Sunday, July 24, 2005

Job Market in W.Va. Defies Efforts to Reform Welfare

We should measure welfare reform on whether it succeeds in lifting the poor out of poverty. Not just on whether case loads are reduced! Hopefully this will be a priority for a restored Democratic congress, but given the New Democrat leanings of the modern Democrats somehow I doubt it.

Job Market in W.Va. Defies Efforts to Reform Welfare: "She has just turned 30, but her left ankle, crushed when her Dodge compact slammed into a cliff four years ago, keeps her limping, in pain and out of work. Just getting around is a job. She lives in a hollow where the roads twist like whirligigs and it takes half an hour to get to the grocery store -- 45 minutes if you end up behind a coal truck. But she no longer has a car, so she has to grab rides from relatives when she can.


Pedestrians and cars filled McDowell Street in downtown Welch, W.Va., in the 1970s, left. Since the coal boom ended, however, cities such as Welch have struggled with poverty and high rates of unemployment.
Pedestrians and cars filled McDowell Street in downtown Welch, W.Va., in the 1970s, left. Since the coal boom ended, however, cities such as Welch have struggled with poverty and high rates of unemployment. (West Virginia State Archive Via Associated Press)

Diamond received welfare, or Temporary Assistance to Needy Families (TANF), until the 60-month limit ran out. Nearly two years later, she began receiving disability checks, or Supplemental Security Income (SSI). She gets $479 a month and $160 in food stamps. Still, she says, she can barely afford the electric bills for her trailer or food for her 8-year-old daughter.

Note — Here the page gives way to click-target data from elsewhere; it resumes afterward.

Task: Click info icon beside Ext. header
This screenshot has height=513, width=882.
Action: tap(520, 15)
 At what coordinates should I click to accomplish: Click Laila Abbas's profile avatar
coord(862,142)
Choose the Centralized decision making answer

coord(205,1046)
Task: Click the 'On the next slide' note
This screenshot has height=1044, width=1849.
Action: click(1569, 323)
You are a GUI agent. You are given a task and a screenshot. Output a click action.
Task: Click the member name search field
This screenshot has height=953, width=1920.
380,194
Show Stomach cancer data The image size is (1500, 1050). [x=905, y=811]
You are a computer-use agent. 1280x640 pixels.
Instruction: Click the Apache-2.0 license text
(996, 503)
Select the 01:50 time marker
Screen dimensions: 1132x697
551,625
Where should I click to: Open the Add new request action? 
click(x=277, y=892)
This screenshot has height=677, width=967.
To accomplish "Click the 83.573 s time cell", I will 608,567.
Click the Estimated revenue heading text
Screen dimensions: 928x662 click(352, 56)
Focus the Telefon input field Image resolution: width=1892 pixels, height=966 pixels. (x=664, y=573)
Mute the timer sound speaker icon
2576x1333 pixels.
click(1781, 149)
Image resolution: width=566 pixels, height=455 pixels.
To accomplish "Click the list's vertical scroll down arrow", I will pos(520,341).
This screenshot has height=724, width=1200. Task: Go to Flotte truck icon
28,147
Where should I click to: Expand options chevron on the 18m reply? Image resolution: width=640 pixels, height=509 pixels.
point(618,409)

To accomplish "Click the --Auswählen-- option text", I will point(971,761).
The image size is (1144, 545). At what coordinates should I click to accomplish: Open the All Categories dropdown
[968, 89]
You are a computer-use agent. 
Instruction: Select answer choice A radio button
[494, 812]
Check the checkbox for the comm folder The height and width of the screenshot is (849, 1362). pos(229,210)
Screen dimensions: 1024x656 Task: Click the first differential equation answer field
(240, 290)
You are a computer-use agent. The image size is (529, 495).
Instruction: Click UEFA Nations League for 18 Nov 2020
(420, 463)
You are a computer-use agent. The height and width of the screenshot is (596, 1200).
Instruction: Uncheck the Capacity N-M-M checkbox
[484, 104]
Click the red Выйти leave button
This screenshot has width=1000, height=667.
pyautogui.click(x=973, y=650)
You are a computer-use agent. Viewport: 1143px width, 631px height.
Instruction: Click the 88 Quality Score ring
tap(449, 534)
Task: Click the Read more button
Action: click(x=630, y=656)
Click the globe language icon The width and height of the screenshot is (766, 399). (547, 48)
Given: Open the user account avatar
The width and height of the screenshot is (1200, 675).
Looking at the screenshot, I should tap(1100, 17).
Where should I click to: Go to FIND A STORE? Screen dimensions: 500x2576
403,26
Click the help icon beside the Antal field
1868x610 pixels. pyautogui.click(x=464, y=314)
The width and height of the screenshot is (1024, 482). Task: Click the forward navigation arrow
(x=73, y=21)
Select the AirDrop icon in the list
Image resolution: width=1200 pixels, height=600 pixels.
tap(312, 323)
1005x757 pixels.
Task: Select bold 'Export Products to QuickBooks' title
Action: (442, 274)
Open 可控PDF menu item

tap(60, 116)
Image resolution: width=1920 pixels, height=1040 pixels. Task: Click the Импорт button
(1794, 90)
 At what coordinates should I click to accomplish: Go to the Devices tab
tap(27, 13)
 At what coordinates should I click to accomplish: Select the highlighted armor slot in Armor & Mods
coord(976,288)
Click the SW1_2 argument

She believes this is how it will always be. 'I can't work at all,' she said, 'and there ain't no jobs here no how, except in the coal mines. There's nowhere else for me to go, neither. Without my family, I would not survive.'

In the Central Appalachian coal country, where the land is famously rich and the people famously not, welfare caseloads are down, but poverty still flourishes. Since the 1996 welfare reform law, or Personal Responsibility and Work Opportunity Reconciliation Act, took effect, the rolls in West Virginia have dropped from 38,404 to fewer than 10,000. In general, the law -- which sets a five-year limit for receiving welfare and requires recipients to get an education, take job training or perform community service -- is considered a success. But in West Virginia, many former recipients are worse off than before, according to research by West Virginia University.

Even as the Senate is considering reauthorizing the welfare reform act with stricter work requirements and more child care funding, a prime goal of the act -- moving welfare recipients into jobs -- remains elusive in rural West Virginia, according to the research, done in conjunction with the state Department of Health and Human Resources. A year after their checks stopped, 73.1 percent of former recipients were unemployed, 65.6 percent reported not being able to afford their basic utilities, and only a small proportion believed that their prospects for the future were good (11.3 percent) or excellent (3.1 percent), the researchers found."